Professeure Perrault obtient une subvention de développement Savoir du CRSH

Le projet de loi composite (Bill Omnibus) de 1969 et ses suites en 1972 ont décriminalisé partiellement l’avortement et la sodomie/grossière indécence, alors qu’ils ont décriminalisé totalement la tentative de suicide. Dans un contexte de forte natalité, les principes directeurs de maintien absolu et de reproduction de la vie qui prévalaient jusque là prennent ombrage, d’autant que l’institution au sens large de la médecine prend de plus en plus de place dans l’explication et le traitement des comportements qui posent socialement et moralement problème.

Un projet de recherche mené par Isabelle Perrault (professeur agrégé) et financé par une subvention de développement Savoir du CRSH vise à analyser le matériel empirique identifié et disponible sur quatre (4) articles du Code criminel canadien : les articles 155 sur la sodomie et 157 sur la grossière indécence, l’article 241 sur la tentative de suicide et l’article 287 sur l’avortement. À l’aide de sources d’archives, telles que la correspondance envoyée par des individus ou groupes au ministre fédéral de la Justice, les débats à la Chambre des communes, les décisions importantes des tribunaux du pays et les enquêtes préliminaires et procès aux différentes cours criminelles du district judiciaire de Montréal (échantillon), l'étude analysera d'une part, les écrits des acteurs sociaux, juridiques et politiques sur les questions touchant le corps et la vie des Canadiens/nes et, d'autre part, le fonctionnement effectif du système pénal en partant de la dénonciation/plainte envers une personne jusqu'à sa condamnation/relaxation.
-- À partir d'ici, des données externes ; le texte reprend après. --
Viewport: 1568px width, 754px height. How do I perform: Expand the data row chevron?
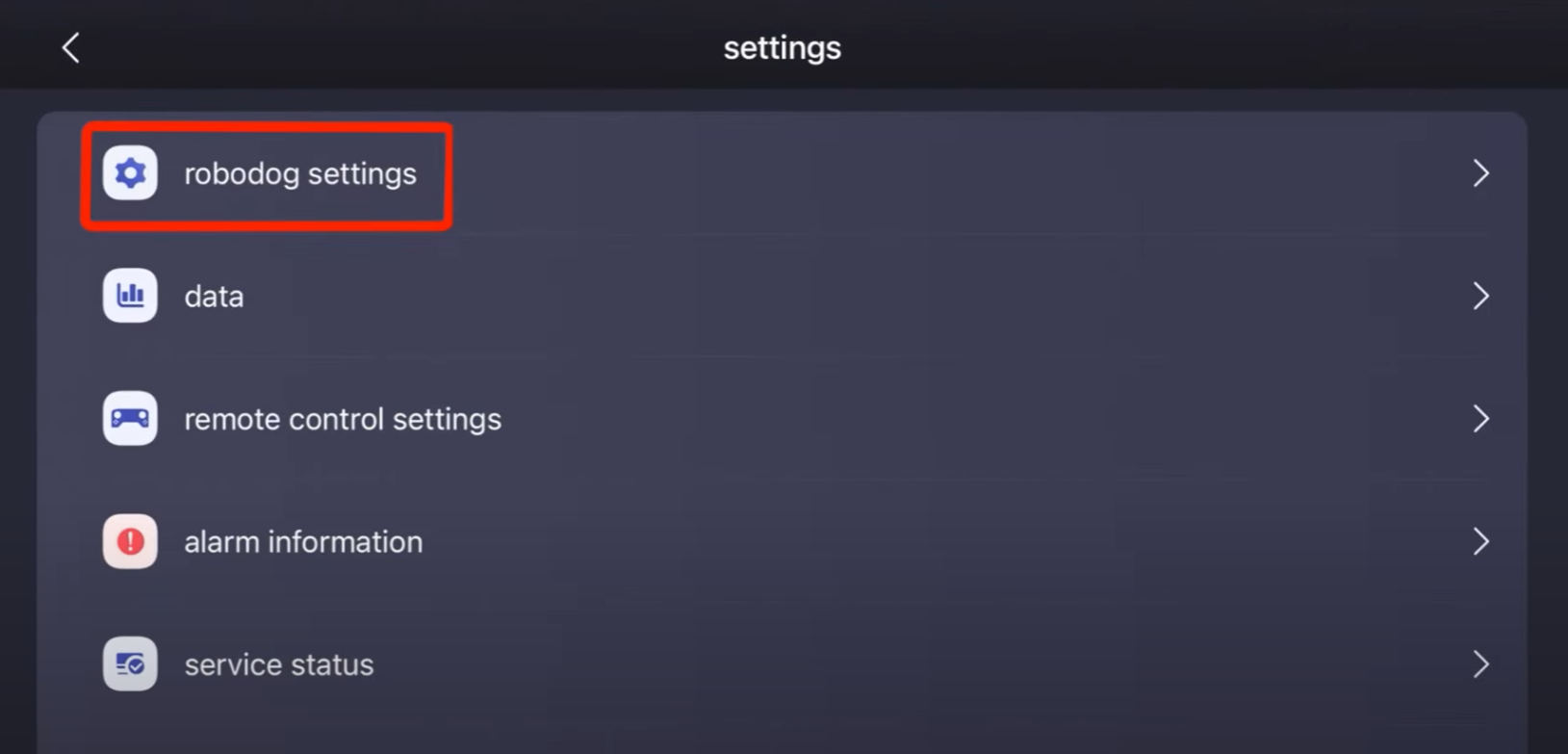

Cette recherche questionne la transition du maintien absolu de la vie et de l'idéal procréatif vers une biopolitique basée sur les droits de la personne, ce que nous laisse penser la récente loi sur l'aide médicale à mourir, la commercialisation de la pilule abortive et le projet de loi sur la décriminalisation totale des relations anales, événements datant tous de 2016. Pour ce faire, l'étude mobilise un cadre théorique influencé par des philosophes du biopolitique (Foucault, Agamben, Esposito) et mettrons des données à l'épreuve d'une analyse qualitative inspirée de la théorisation ancrée.